XHERO-FM
- Aguascalientes, Aguascalientes; Mexico;
- Broadcast area: Aguascalientes
- Frequency: 98.9 MHz
- Branding: La Invasora

Programming
- Format: Grupera

Ownership
- Owner: Radiogrupo; (Radio Central, S.A. de C.V.);

History
- First air date: November 3, 1964
- Former frequencies: 1240 AM 1260 AM 1490 AM

Technical information
- Licensing authority: CRT
- Class: B1
- ERP: 25 kW
- HAAT: 68.91 meters (226.1 ft)
- Transmitter coordinates: 21°53′04″N 102°19′56″W﻿ / ﻿21.88444°N 102.33222°W

Links
- Webcast: Listen live
- Website: radiogrupo.com

= XHERO-FM =

Radio station in Aguascalientes, Aguascalientes, Mexico

XHERO-FM is a radio station in Aguascalientes, Aguascalientes, Mexico.

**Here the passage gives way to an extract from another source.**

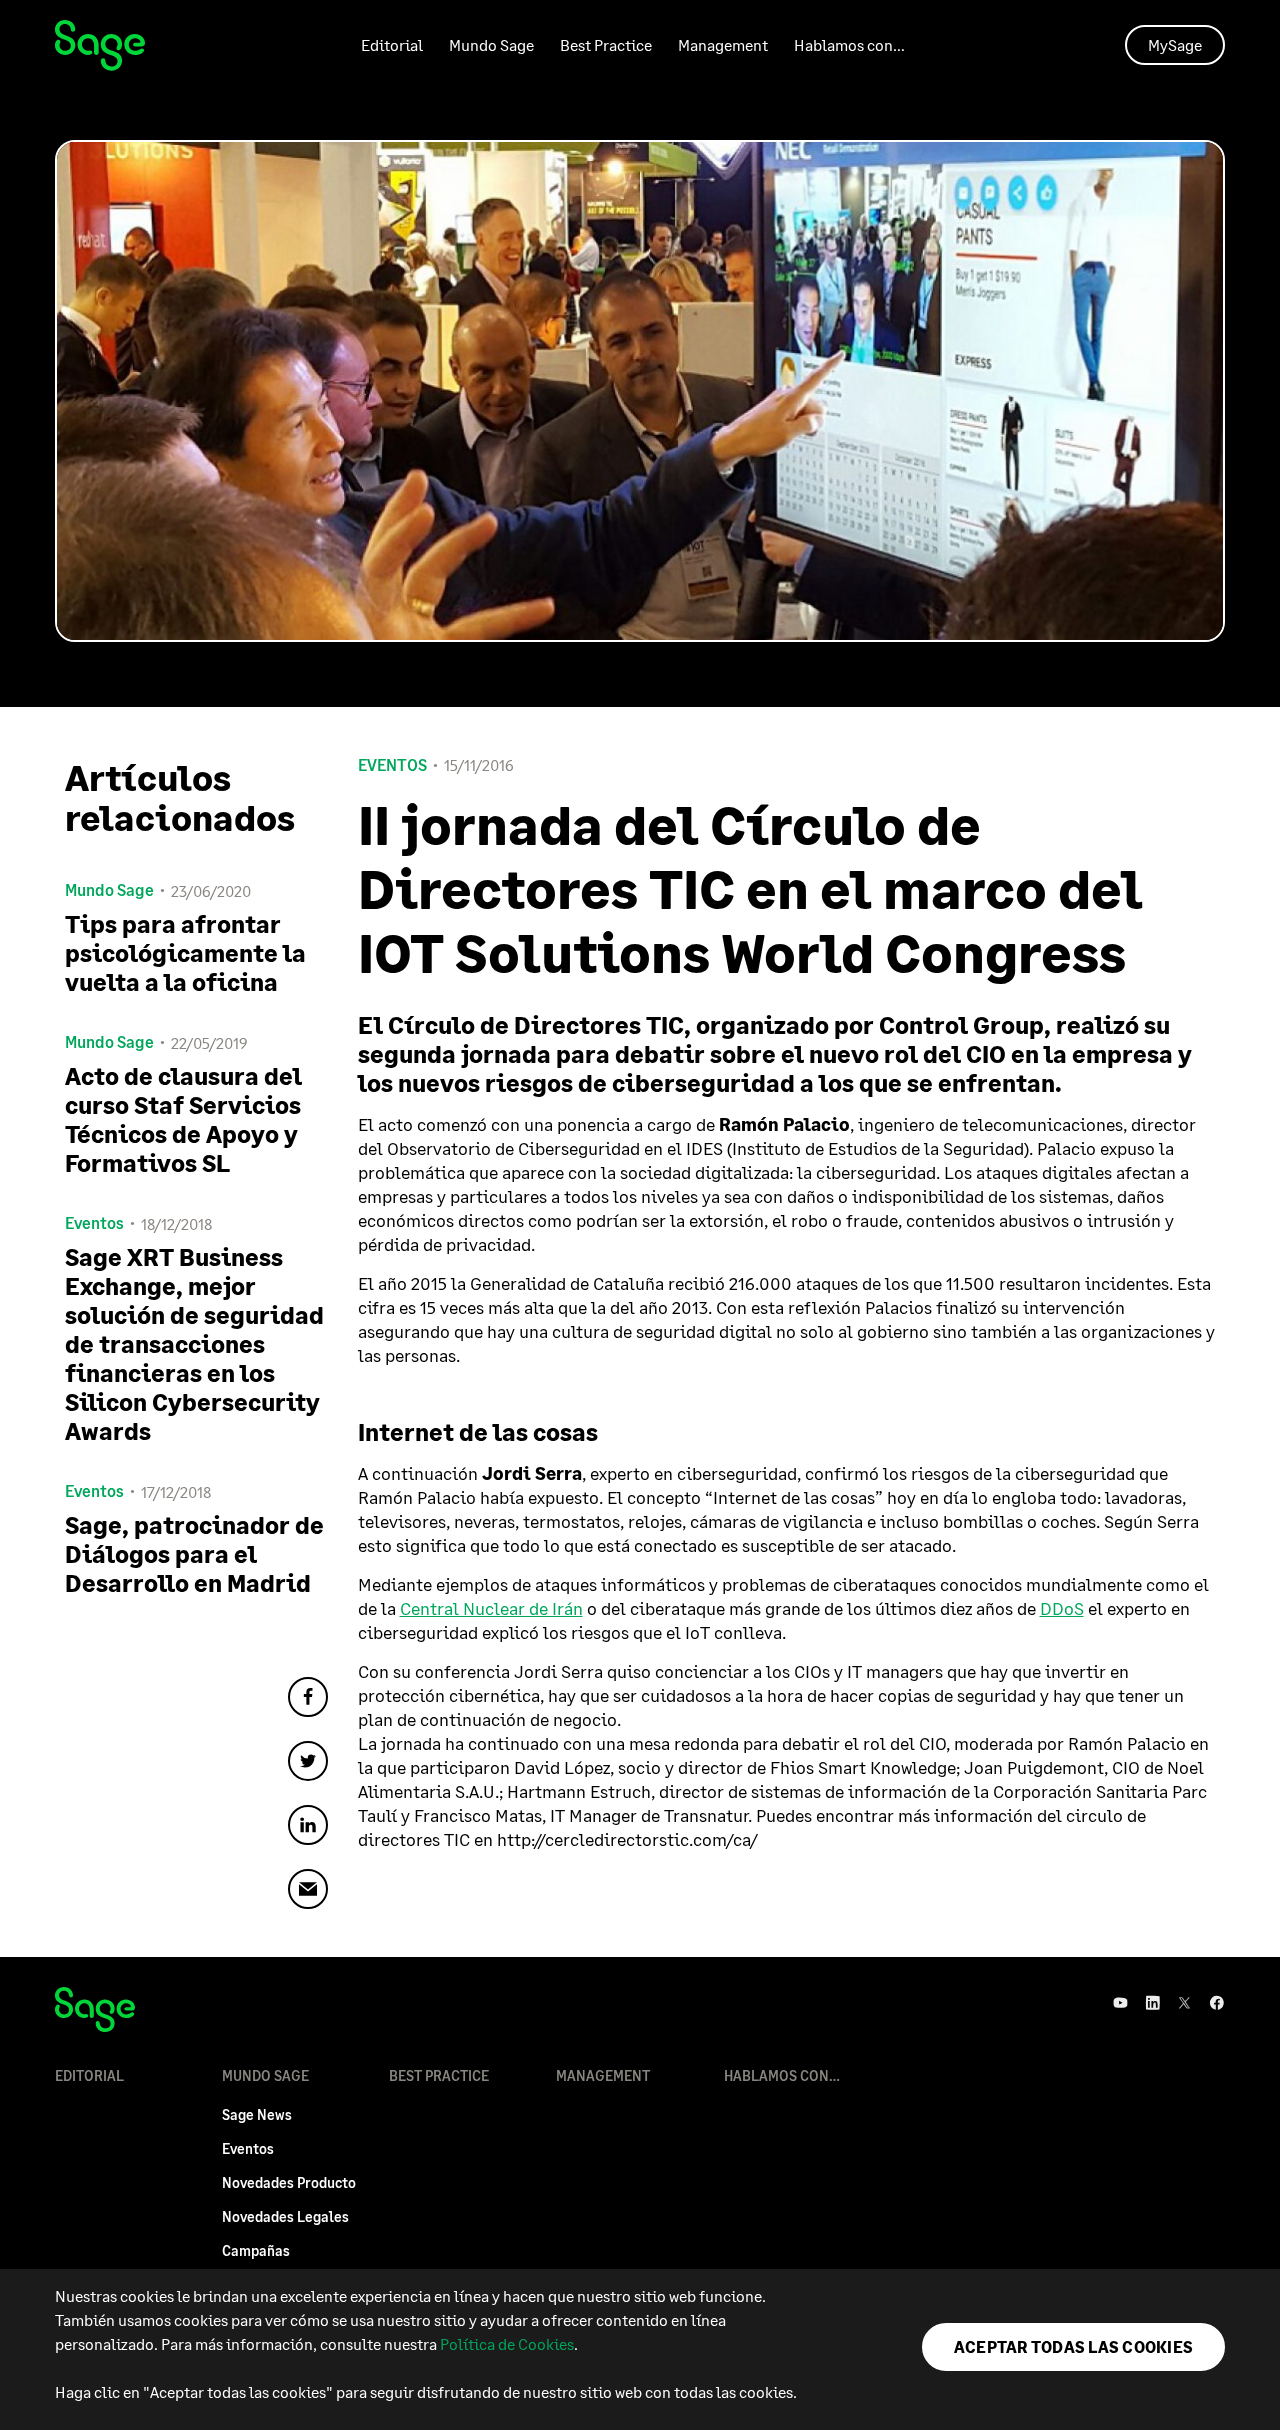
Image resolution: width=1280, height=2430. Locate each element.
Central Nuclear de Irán (491, 1608)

Broadcasting on 98.9 FM, XHERO is owned by Radiogrupo and carries a grupera format known as La Invasora.

==History==
XERO-AM received its concession on November 3, 1964, originally broadcasting on 1490 AM. Sometime in the 1990s XERO moved to 1260, and then in February 2003, as part of a power increase to 10 kW day/2.5 kW night, XERO moved one final time to 1240.

XERO migrated to FM in the early 2010s as XHERO-FM 98.9.